Cependant, l'offre de gérontotechnologies reste immature pour plusieurs raisons. Tout d'abord, ces technologies reposent régulièrement sur des partenariats entre un ou des établissements et une petite entreprise innovante. Or, la santé financière de la start-up peut se dégrader faute d'une généralisation de son produit, l'investissement des Ehpad est alors perdu et le tissu entrepreneurial est fragilisé. Ensuite, il existe un manque de communication de la part des pouvoirs publics sur les technologies disponibles et leur pertinence. Seule la presse spécialisée se fait l'écho de certaines technologies prometteuses ou en expérimentation. Le plus régulièrement, c'est la start-up qui vient à l'Ehpad, davantage que l'inverse. Cette faible exposition des technologies prometteuses conduit à une fragilité du marché, mais aussi à une indistinction des technologies ayant eu des effets concluants de celles n'en ayant pas eu. Seul le bouche-à-oreille permet d'avoir ce retour. Enfin, le financement public est confronté à des difficultés structurelles : refus d'évaluer les technologies, multiplicité des financeurs, absence de recensement des technologies existantes.
Face à ce constat, il est proposé que les pouvoirs publics, par leurs pouvoirs de régulation et d'incitation, structurent le marché de la gérontotechnologie. Les entreprises ont besoin d'un cadre clair et d'une capacité à voir leurs innovations les plus prometteuses être généralisées et subventionnables.
Ainsi, il pourrait être créé un organe chargé de l'évaluation de ces technologies. Ce centre distinguerait les innovations ayant des effets positifs évalués, celles étant prometteuses et celles non-évaluées, ouvrant la voie à des financements différenciés (subvention totale, subvention partielle dans le cadre d'une expérimentation, absence de subvention). L'ensemble de ces informations seraient disponibles à partir d'un annuaire recensant les gérontotechnologies.
Pour financer ce « bond technologique », la branche autonomie pourrait abonder le forfait soins (ou le futur forfait global soins et dépendance) de 5 000 euros par place tous les 8 ans238(*). Au niveau départemental ou régional, un référent technologie pourrait mener des audits au sein des Ehpad et leur conseiller certaines technologies ainsi qu'un programme d'actions visant à assurer leur correcte intégration dans les procédures existantes.
Proposition n° 15 : Créer un forfait aide technique de 5 000 euros par résident tous les 8 ans, financé par la section soins/dépendance.
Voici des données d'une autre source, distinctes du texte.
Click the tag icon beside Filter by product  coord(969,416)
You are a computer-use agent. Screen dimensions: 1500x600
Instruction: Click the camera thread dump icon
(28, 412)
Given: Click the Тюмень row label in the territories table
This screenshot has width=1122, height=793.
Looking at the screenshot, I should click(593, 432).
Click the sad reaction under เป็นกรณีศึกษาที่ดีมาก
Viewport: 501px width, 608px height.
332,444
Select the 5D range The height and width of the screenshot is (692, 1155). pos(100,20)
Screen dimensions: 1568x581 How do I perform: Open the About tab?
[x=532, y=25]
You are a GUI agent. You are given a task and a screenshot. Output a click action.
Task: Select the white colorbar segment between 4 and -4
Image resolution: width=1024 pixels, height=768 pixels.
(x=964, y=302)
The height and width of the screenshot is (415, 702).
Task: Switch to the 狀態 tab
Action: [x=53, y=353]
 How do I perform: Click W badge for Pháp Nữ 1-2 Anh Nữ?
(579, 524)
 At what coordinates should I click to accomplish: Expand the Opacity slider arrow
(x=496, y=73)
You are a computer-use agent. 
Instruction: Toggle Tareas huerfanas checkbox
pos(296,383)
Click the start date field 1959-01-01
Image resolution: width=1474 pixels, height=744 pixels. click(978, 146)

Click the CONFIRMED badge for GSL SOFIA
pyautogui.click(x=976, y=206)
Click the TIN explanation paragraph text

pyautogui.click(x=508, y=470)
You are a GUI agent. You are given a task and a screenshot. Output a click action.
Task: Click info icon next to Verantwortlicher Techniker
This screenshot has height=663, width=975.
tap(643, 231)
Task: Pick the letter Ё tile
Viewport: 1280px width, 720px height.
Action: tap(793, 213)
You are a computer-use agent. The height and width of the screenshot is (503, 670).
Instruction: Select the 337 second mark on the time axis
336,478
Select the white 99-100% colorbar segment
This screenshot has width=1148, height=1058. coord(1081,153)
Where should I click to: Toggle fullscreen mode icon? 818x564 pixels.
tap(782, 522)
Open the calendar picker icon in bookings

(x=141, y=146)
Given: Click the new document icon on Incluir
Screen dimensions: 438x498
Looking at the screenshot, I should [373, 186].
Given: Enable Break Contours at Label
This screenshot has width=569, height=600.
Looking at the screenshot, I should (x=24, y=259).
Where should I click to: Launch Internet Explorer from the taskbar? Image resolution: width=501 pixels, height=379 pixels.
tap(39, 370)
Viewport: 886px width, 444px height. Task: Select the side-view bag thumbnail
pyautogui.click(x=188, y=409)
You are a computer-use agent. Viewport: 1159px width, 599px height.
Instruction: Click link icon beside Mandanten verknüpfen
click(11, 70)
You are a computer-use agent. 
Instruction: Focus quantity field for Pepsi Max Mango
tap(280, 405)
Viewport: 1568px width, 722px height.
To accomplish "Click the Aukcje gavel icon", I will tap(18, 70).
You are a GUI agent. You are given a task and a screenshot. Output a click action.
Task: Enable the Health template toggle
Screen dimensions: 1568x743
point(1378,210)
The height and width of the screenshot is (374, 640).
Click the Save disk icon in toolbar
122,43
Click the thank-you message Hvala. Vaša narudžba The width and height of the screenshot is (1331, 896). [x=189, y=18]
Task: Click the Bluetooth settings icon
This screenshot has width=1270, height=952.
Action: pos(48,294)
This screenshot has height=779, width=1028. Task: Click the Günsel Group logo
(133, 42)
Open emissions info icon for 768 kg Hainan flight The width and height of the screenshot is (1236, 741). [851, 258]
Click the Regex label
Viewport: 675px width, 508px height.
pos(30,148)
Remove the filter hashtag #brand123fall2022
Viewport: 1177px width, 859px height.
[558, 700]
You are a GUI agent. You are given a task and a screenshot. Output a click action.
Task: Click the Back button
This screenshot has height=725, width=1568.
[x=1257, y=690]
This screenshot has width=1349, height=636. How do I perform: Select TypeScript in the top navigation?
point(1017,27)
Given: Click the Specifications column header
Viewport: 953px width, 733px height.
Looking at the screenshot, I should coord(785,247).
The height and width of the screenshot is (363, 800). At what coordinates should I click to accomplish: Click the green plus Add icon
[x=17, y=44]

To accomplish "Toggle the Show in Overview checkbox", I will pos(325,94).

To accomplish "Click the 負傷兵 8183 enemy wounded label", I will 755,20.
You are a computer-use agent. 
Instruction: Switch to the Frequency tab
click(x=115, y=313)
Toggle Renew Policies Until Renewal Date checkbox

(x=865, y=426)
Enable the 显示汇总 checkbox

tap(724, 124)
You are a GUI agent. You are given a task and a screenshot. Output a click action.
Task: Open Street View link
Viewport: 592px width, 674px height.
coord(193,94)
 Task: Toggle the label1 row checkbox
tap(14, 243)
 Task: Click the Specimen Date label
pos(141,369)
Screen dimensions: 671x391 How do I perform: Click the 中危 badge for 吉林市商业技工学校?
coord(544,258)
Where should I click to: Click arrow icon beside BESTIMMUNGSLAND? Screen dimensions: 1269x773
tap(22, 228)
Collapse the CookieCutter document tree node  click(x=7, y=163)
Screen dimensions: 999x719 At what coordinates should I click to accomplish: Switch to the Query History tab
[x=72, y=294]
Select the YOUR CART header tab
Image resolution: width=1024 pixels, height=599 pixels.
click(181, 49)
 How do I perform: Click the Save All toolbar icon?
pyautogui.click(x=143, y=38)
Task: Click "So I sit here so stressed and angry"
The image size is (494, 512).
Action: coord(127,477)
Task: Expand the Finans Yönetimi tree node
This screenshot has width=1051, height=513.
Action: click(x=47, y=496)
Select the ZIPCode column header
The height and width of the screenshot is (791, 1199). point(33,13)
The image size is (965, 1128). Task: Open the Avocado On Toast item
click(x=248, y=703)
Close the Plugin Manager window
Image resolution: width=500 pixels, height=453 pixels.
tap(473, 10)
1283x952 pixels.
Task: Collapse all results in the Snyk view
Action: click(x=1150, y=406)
* 234 Mélodie Bourgeais, Les nouvelles technologies en Ehpad : apports et limites pour les résidents et les professionnels soignants, 2018.
* 235 Jean Giard et Anne-Laure Tinel, L'innovation technologique au service du maintien au domicile des personnes âgées, 2004.
* 236 Luc Broussy, Nous vieillirons ensemble... 80 propositions pour un nouveau Pacte entre générations, 2021.
* 237 Insee, « 15 % de la population est en situation d'illectronisme en 2021 », 2023.
* 238 Marc Bourquin et Jean-Pierre Aquino, Les innovations numériques et technologiques dans les établissements et services pour personnes âgées, 2019.